The last area to focus on is Brown’s claims that attack the orthodox understanding of Christianity’s origins, specifically surrounding Constantine and the Council at Nicaea. Brown’s character, Teabing, professes that Constantine “was a lifelong pagan who was baptized on his deathbed” and was motivated by business and political reasons to adopt Christianity as the state religion, shifting the day of worship from Saturday to Sunday and also holding the Council of Nicaea. This council is to blame for creating the canon that we currently call the New Testament and establishing Jesus’ divinity over a close vote. Brown has relayed incorrect historical information to the reader again, which should not surprise anyone by this point.
Although Constantine was a flawed individual, historians agree that he was a genuine convert as his reasons for waiting until his deathbed had to do with an incorrect view that baptism wiped clean all the preceding sins. Brown is also incorrect regarding the establishment of the Christian state religion as this did not occur until Theodosius’ reign in 381AD; it was then that pagan worship was outlawed. Constantine was a tolerant emperor by allowing both paganism and Christianity the freedom to worship under his famous Edict of Milan (or Edict of Toleration) in 313 AD. The assertion that Constantine changed the worship day from Saturday to Sunday is without merit as well. We find many passages in the New Testament that refer to this new day of worship (Acts 20:7, I Corinthians 16:2, Revelation 1:10), as well as in writings of the earliest church fathers already quoted (Ignatius, Justin Martyr) and even the secular source, Pliny the Younger. This new day of worship was obviously motivated by Jesus’ resurrection on the first day of the week. Although we have addressed the issue of Jesus’ divinity pre-Nicene, it is worth pointing out that the vote on whether Jesus was fully divine was not a close vote as Brown contends; it was 300-2!
This brings us to the New Testament canon. By the time of Constantine, the canon was not determined by the church but just recognized what the church had already accepted as canon. At the Nicene Council, twenty of the twenty seven books were easily accepted. Bruce Metzger emphasizes this point, “Although the fringes of the emerging canon remained unsettled for generations, a high degree of unanimity concerning the greater part of the New Testament was attained among the very diverse and scattered congregations of believers not only throughout the Mediterranean world, but also over an area extending from Britain to Mesopotamia.” Brown would have the reader believe that “more than eighty gospels were considered for the New Testament, and yet only a relative few were chosen for inclusion.” Maier rebuts this claim by explaining that “Eusebius, the first church historian, tells us how they [four Gospels] were the core of the canon from the start, and how their authority was determined by usage in such early Christian centers as Jerusalem, Antioch, Alexandria and Rome. He also clearly identifies some of the later spurious writings, including the Gnostic gospels, that the church rejected as soon as they surfaced.”
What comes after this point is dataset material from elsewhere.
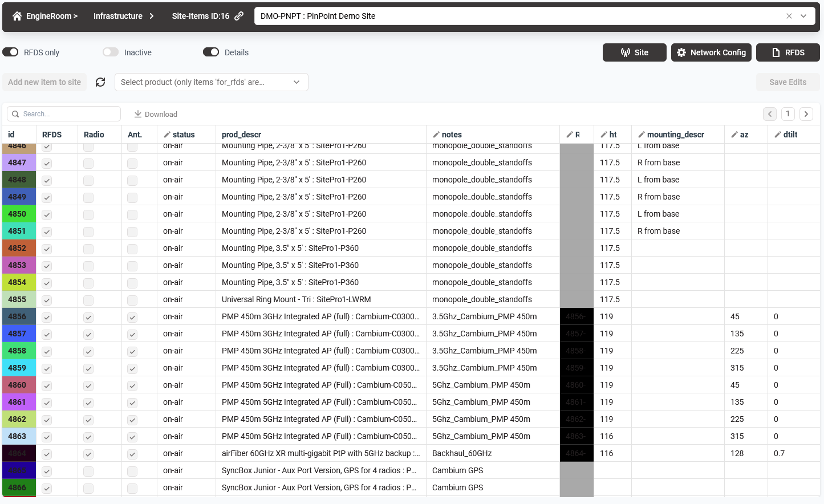Open the Network Config view
This screenshot has width=824, height=504.
[x=711, y=52]

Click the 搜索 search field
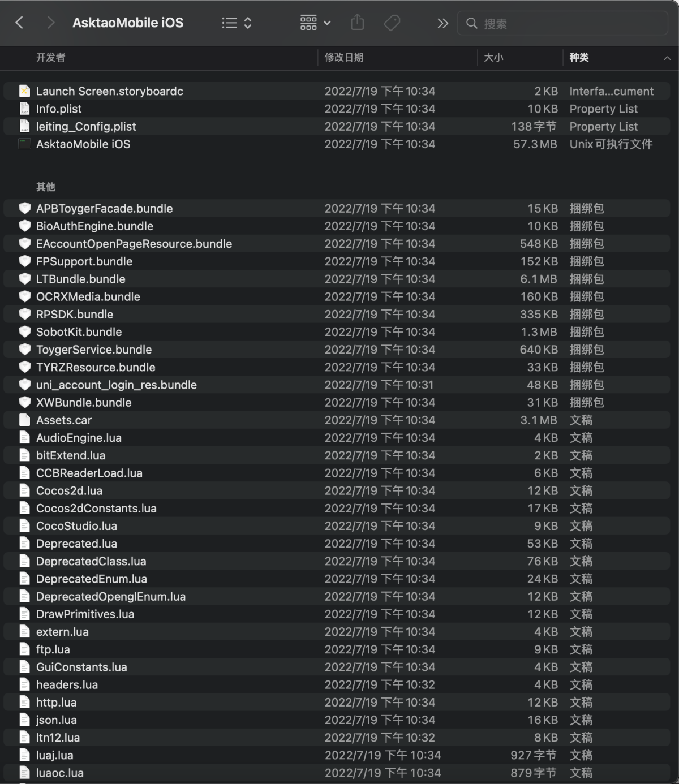[571, 24]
So what principles were used by the early church to recognize the New Testament canon? Robert Bowman outlines five key criteria used to discern the canon:
- Apostolicity: authorship by an apostle or apostolic associate.
- Antiquity: authorship by a Christian leader from the church’s first generation.
- Authenticity: historical traditions as to the writings’ authorship and authority.
- Ubiquity: acceptance and use by churches throughout the known world.
- Catholicity: Consonance with known NT writings and the church’s “rule of faith” expressed eventually in creeds.
The primary criterion is the first one listed, as the writing must have been authored by an Apostle or an immediate follower of the Apostle. These criteria do not seem arbitrary as it seems reasonable that God’s actions in history (specifically the resurrection) would be preserved by the immediate followers of Jesus. As one moves away from the events of history and of eyewitness accounts, the information becomes less reliable. It is easy to realize why the Gnostic writings (already addressed) were rejected from canonicity by violating all five criteria listed.
There are many other mistakes or misinformation relayed by Brown (e.g. history surrounding the Knights Templar, supposed messages in Leonardo’s works and other claims he makes against the Church to support the divine feminine), but I have chosen to focus on the claims that attack the core of Christianity. I began by examining Brown’s sources (specifically Holy Blood, Holy Grail), which were based upon fabrication and a hoax propagated by Plantard. The claim that Jesus was married was examined and found wanting in light of the early historical evidence we have. The Gnostic sources for Brown’s assertions were scrutinized and established as unreliable documents from the second and third centuries. By examining the New Testament, Apostolic Fathers, apologists and theologians of the second century and even a secular writer, it is apparent that Jesus was thought of as divine well before Constantine. Lastly, historical claims about Constantine and his influence on the canon and Nicene council were disproved.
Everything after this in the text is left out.